### [PROBLEM DETAILS]
All lines in the entries below that hold "image" make up the answer.

=== EXERCISE MATERIAL ===

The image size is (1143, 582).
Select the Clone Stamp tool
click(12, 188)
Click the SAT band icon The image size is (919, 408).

===
=== EXERCISE MATERIAL ===

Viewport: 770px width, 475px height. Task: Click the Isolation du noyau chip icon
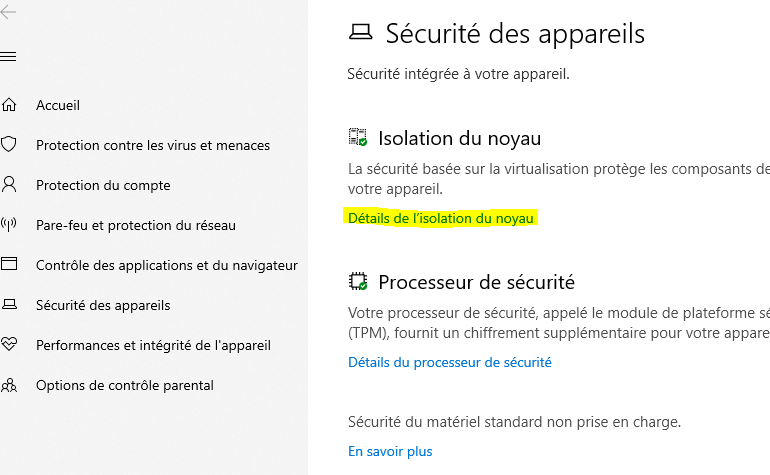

===

### [WRITTEN RESPONSE]
The image size is (1143, 582).
Click the SAT band icon The image size is (919, 408).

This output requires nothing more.